На илл.: Советские граждане слушают объявление о начале войны с Германией
На илл.: Советские граждане слушают объявление о начале войны с Германией

Быстро приближалось заветное 22 июня, когда мы с отцом должны были выехать в Сочи; в нетерпении я несколько раз просил показать мне купленные заранее билеты. Наконец и вещи собраны, и наступила последняя ночь перед отъездом. Утром я проснулся в радостном предвкушении увлекательного путешествия и встречи с таинственным и неведомым морем. Это было роковое утро 22 июня 1941 года. Началась война, и всё мгновенно изменилось. Мне хорошо запомнилось, как два соседа, до того почтительно обращавшиеся с моим дедом, набросились на него: ну что, Василий Иванович, послушался Гитлер заветов вашего Бисмарка? Как насчёт здравого смысла у фашистов? И на какие оперы ходит сейчас бесноватый ефрейтор? Мне было очень жалко деда – вид он имел побитый.

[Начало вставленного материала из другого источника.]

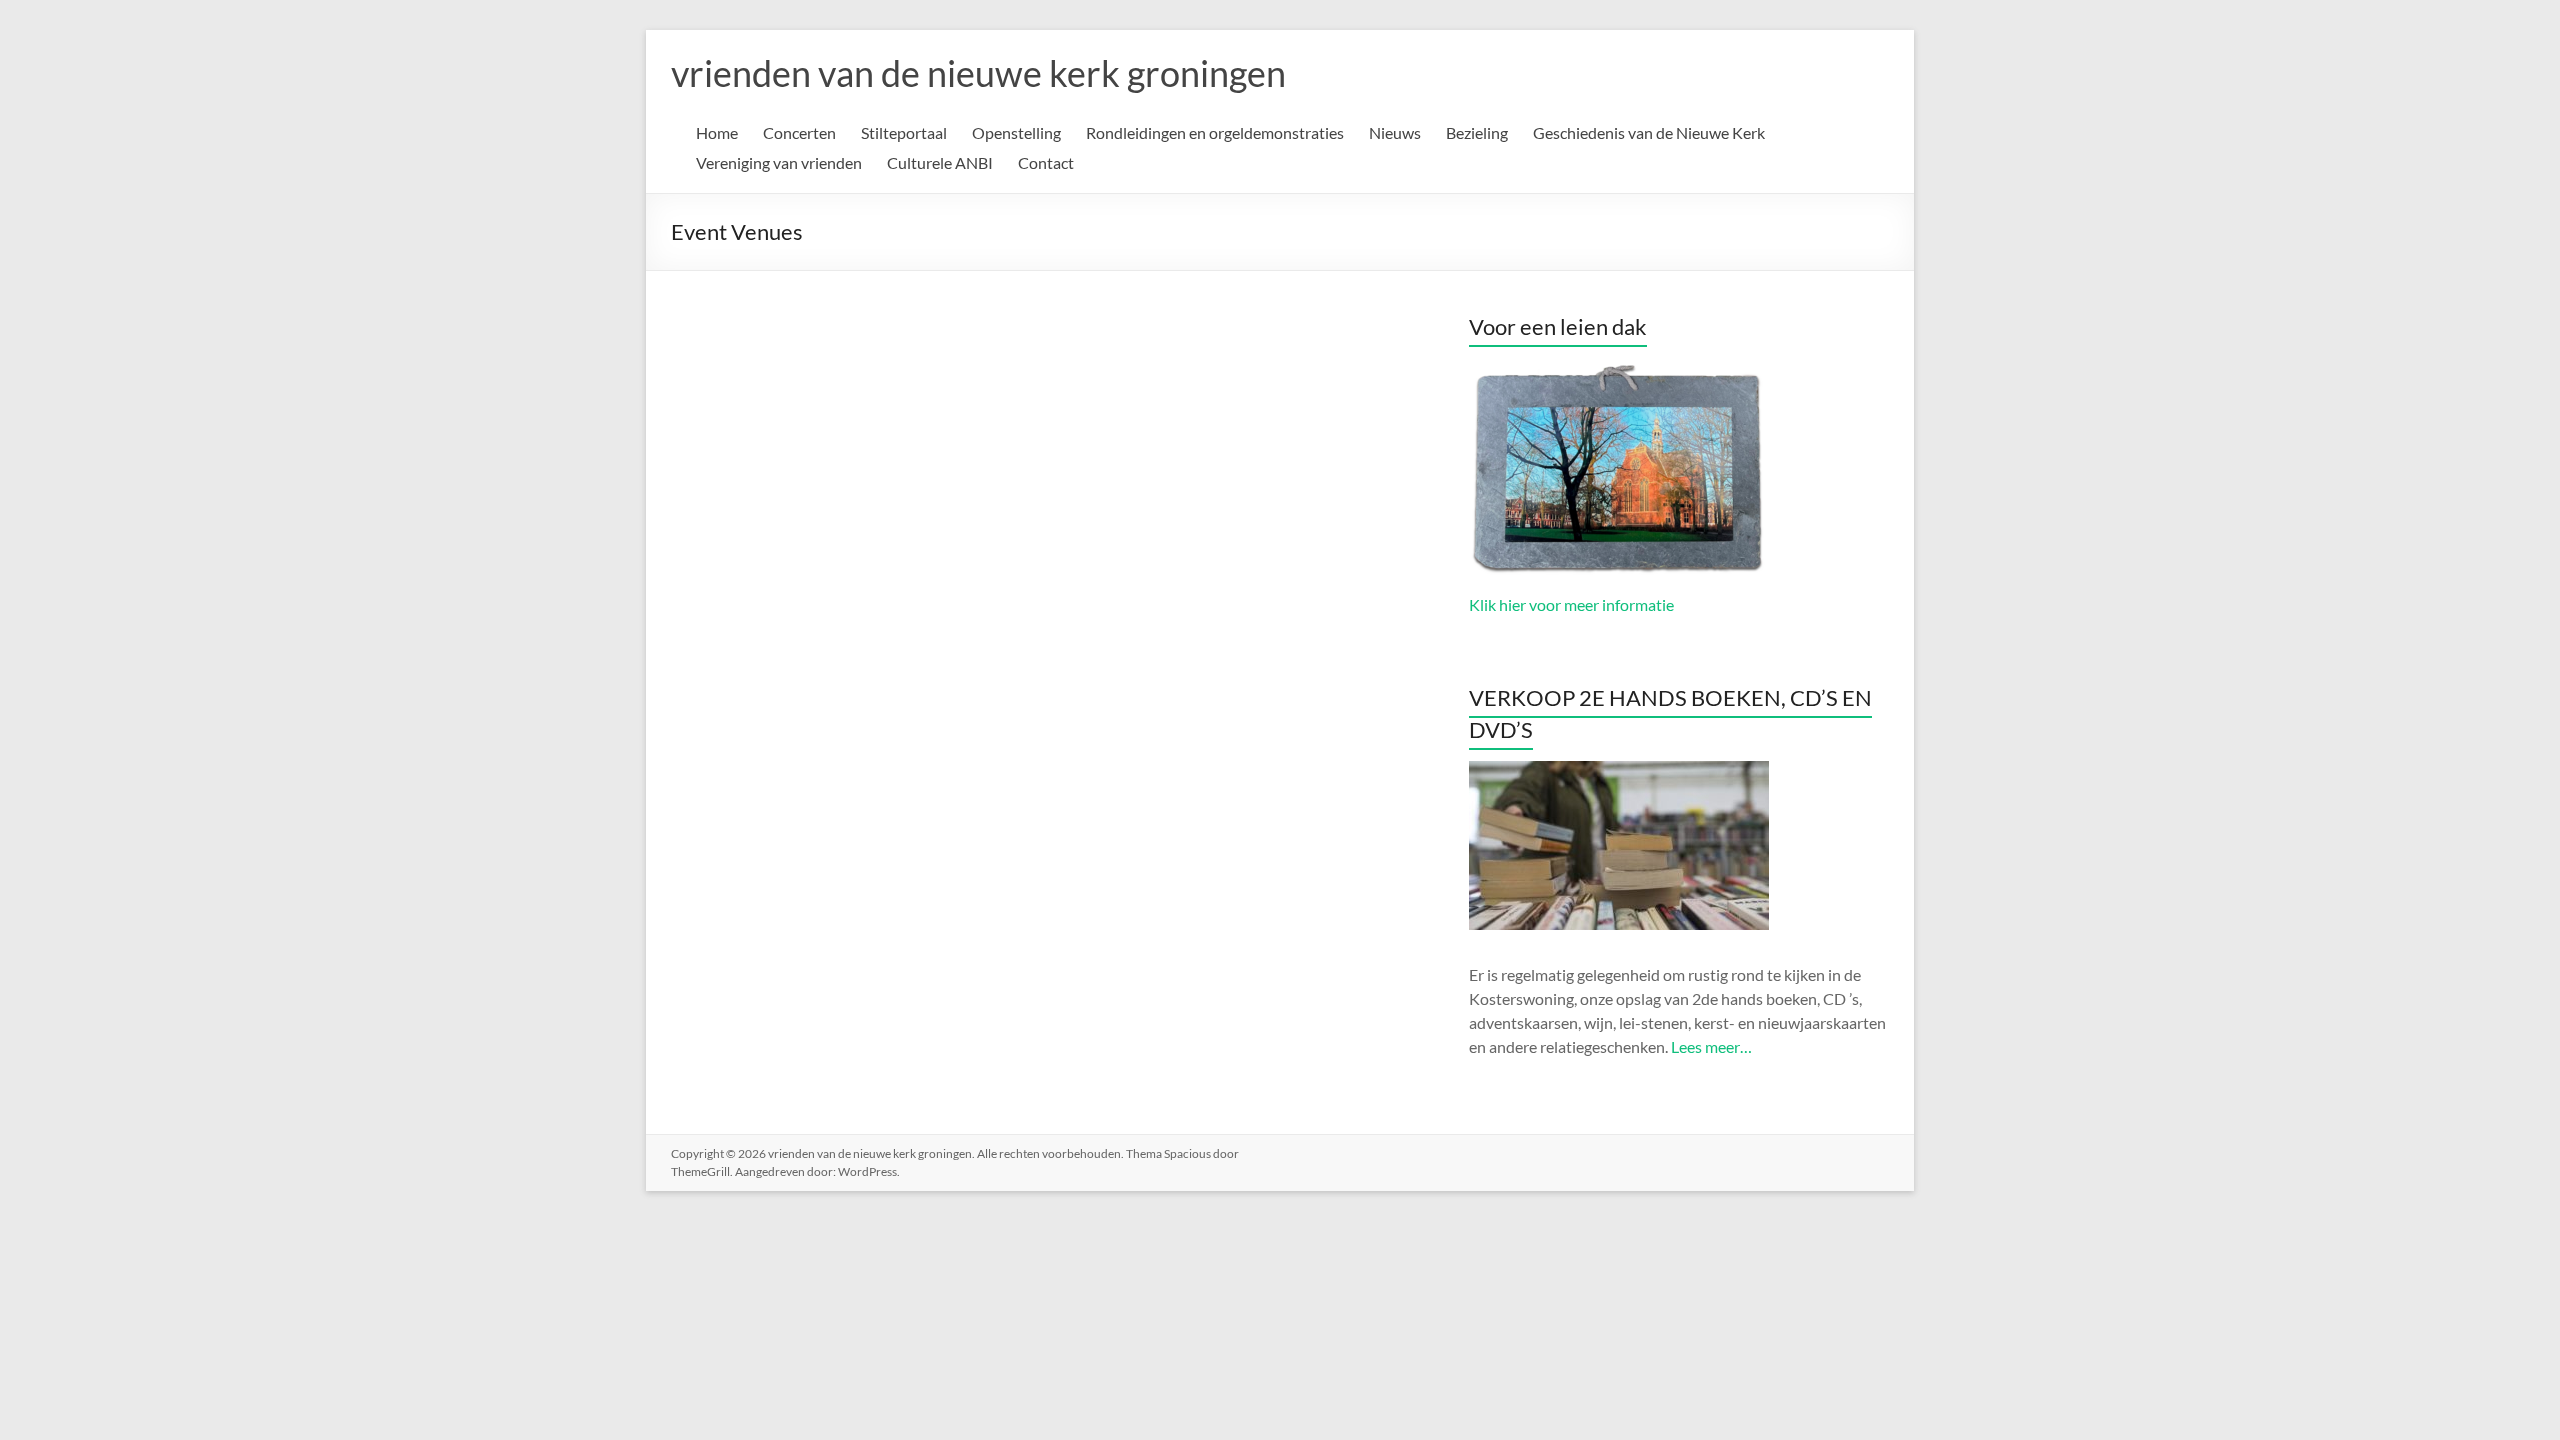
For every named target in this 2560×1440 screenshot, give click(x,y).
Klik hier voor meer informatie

Конечно, в мои восемь лет я не понимал многого из разговоров взрослых, но заметил, что при мне теперь не понижают голоса и не делают выразительных кивков в мою сторону. Война как бы уравняла меня в правах – ведь над всеми нами нависла опасность гибели. Чётко запомнился мне спор по поводу сообщения в газете о том, что на нашу сторону перелетел вражеский самолёт, и четыре германских лётчика заявили, что они не хотят воевать против Советского Союза. И как дед, вопреки восторгам своего вечного оппонента-соседа, призывал не поддаваться «коминтерновским иллюзиям».*

*Никакой иронии в адрес соседа здесь нет. «Коминтерновские иллюзии» вдалбливались в головы всей мощью советской пропаганды. На XVIII, последнем довоенном съезде ВКП(б), в марте 1939-го, во многих выступлениях говорилось о предстоящей войне. Председатель Исполкома Коминтерна Мануильский, маршал Ворошилов, начальник Главпура Красной Армии Мехлис, будущий герой Сталинграда полковник Родимцев и другие уверяли делегатов и весь прочий советский народ, что если даже империалисты и посмеют напасть на СССР, то у них в тылу восстанет пролетариат и не допустит агрессии против республики рабочих и крестьян. Начало войны будет означать начало краха напавших на СССР буржуазных государств, говорили ораторы. Документы съезда лежали в основе всей партийно-политической работы и в армии, и на производстве, и в учебных заведениях. Издавались романы с такими сюжетами, ставились пьесы. Возможно, и сам Сталин сохранил остатки веры в «международную солидарность трудящихся». И удивился в первые дни войны он не коварству Гитлера (он ему, конечно, не верил), а тому, чего же медлят западные пролетарии. И ещё. До войны СССР тайно (хотя об этой тайне все знали) содержал западные компартии и, естественно, выбивая себе лучшие пайки, западные коммунистические лидеры безбожно дурили советских вождей, преувеличивая мощь и влияние своих партий.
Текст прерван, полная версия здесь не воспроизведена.